Act 1106 of flow diagram 1100 includes, after user input is directed to the user device for selecting one or more audio sections from the plurality of audio sections presented on the user device, including the one or more audio sections in a looping queue. In some examples, the one or more audio sections included in the looping queue comprise multiple audio sections. In some instances, at least two of the multiple audio sections are temporally separated within the audio signal by one or more intervening audio sections that are not included in the looping queue. In some implementations, the user input directed to the user device for selecting the one or more audio sections comprises user input selecting one or more list elements of the scrolling list that represent the one or more audio sections.
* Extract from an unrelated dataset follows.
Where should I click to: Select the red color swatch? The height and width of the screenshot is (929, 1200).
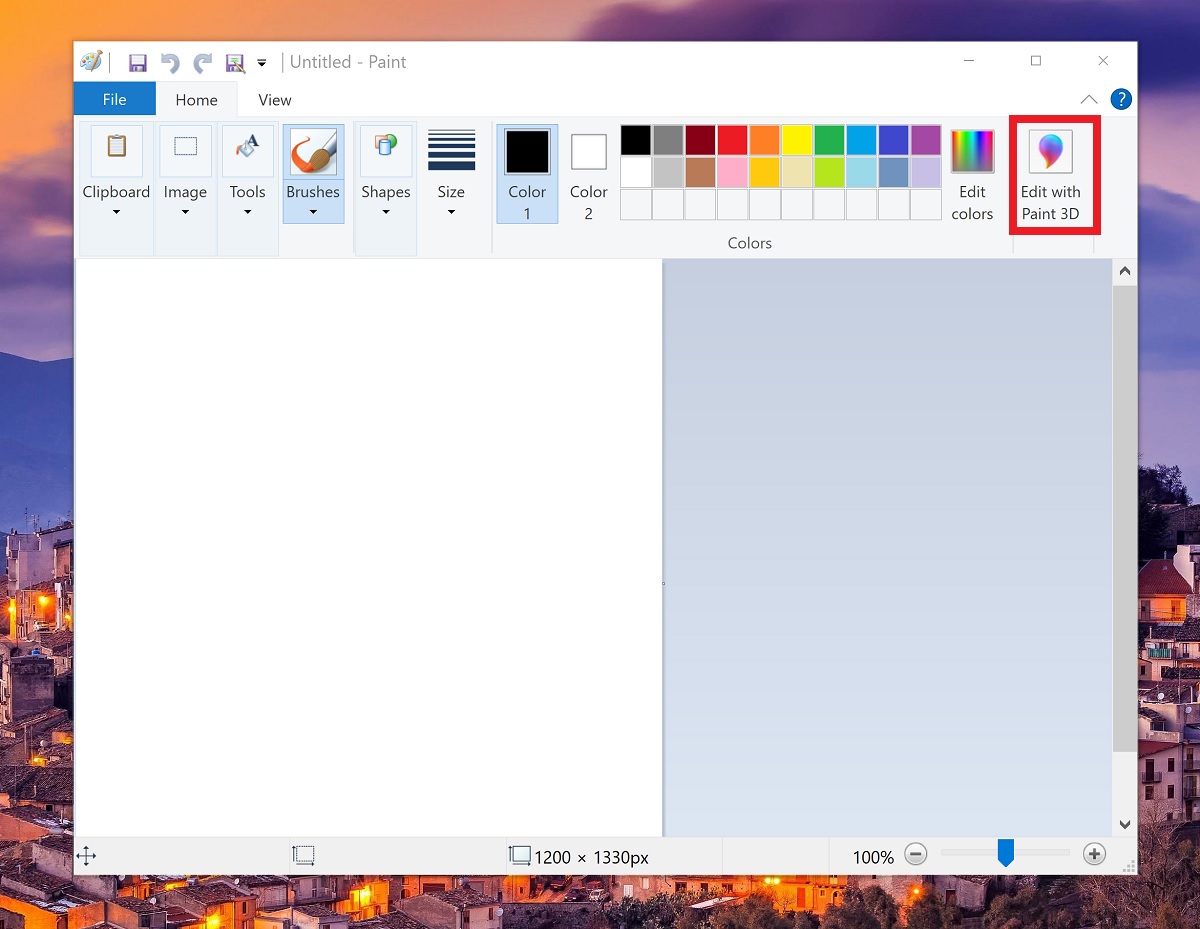pyautogui.click(x=732, y=140)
After the user input is directed to the user device for selecting the one or more audio sections, one or more modifications may be made to one or more presentation characteristics of the one or more list elements of the scrolling list that represent the one or more audio sections.


Act 1108 of flow diagram 1100 includes, after the user input is directed to the user device for selecting the one or more audio sections, causing presentation of a playback navigation bar that includes one or more segments that represent the one or more audio sections and that omits segments representing audio sections of the plurality of audio sections that are not included in the looping queue.
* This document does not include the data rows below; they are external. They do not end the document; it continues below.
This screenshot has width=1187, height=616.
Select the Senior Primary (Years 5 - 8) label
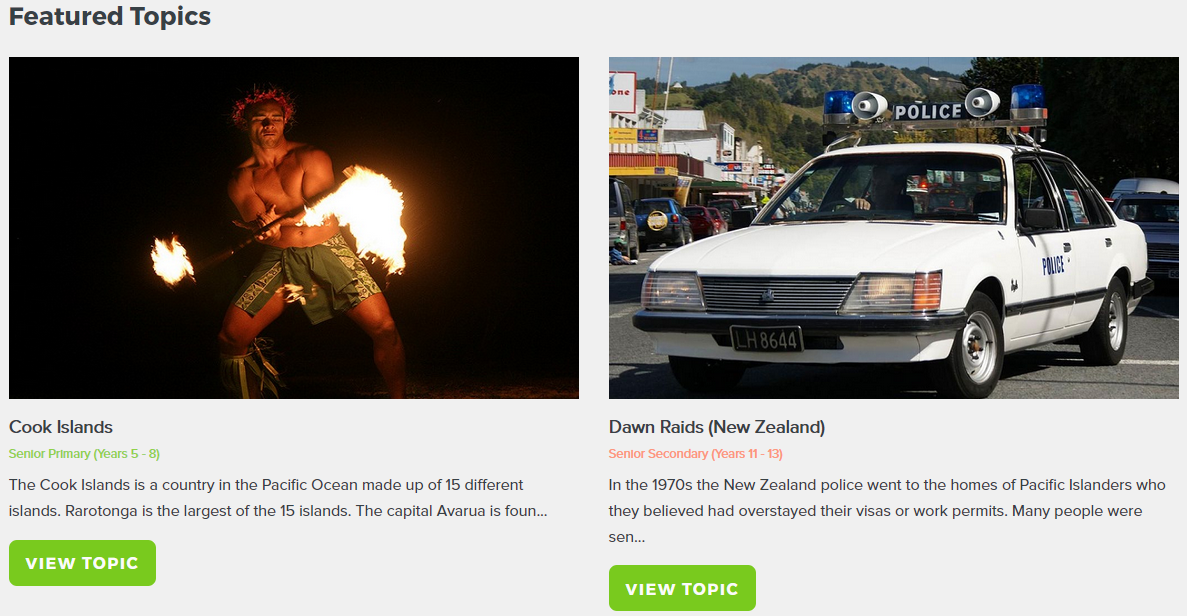[x=84, y=454]
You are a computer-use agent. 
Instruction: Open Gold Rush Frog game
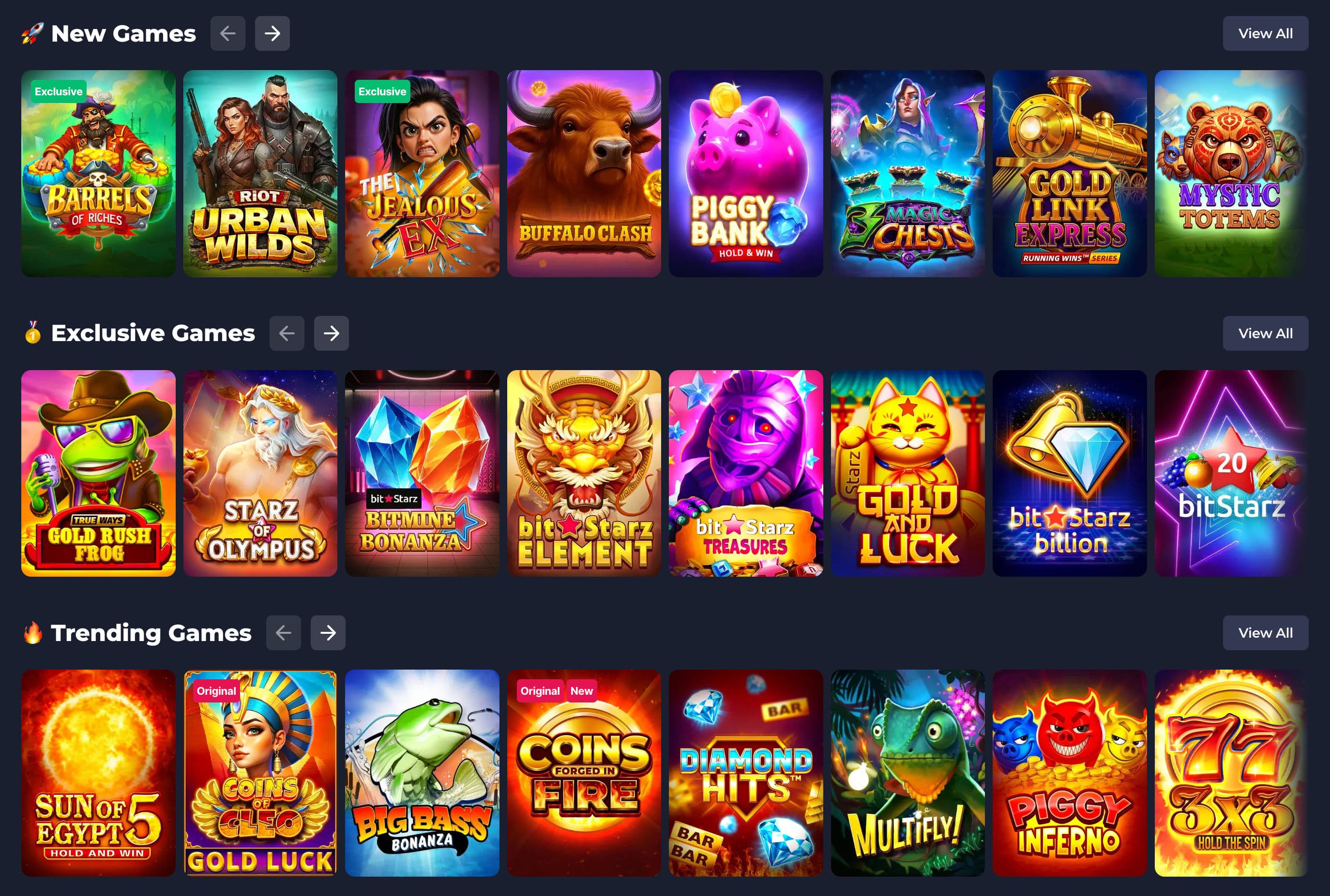(x=98, y=473)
Act 1110 of flow diagram 1100 includes initiating looping playback of the audio signal using the looping queue, wherein the looping playback of the audio signal using the looping queue comprises repeating playback of the one or more audio sections included in the looping queue until a stop condition is satisfied. In some embodiments, the stop condition comprises detection of user input directed to the user device for disabling a looping playback mode. In some examples, the stop condition comprises detection of user input directed to the user device for removing the one or more audio sections from the looping queue. In some instances, the looping playback of the audio signal using the looping queue comprises refraining from playing back audio sections of the plurality of audio sections that are not included in the looping queue. Where multiple audio sections are included in the looping queue, repeating playback of the multiple audio sections can include sequentially playing back each of the multiple audio sections in accordance with a temporal ordering of the multiple audio sections within the audio signal. Where multiple audio sections are included in the looping queue, after initiating looping playback of the audio signal using the looping queue, and after user input is directed to the user device for selecting one or more navigation elements presented on the user device: (i) when a temporal distance between a current playback position and a beginning of a temporally subsequent audio section of the multiple audio sections satisfies one or more thresholds, the current playback position may be changed in accordance with a predetermined temporal step size; and (ii) when the temporal distance between the current playback position and the beginning of the temporally subsequent audio section fails to satisfy the one or more thresholds, the current playback position may be changed to the beginning of the temporally subsequent audio section.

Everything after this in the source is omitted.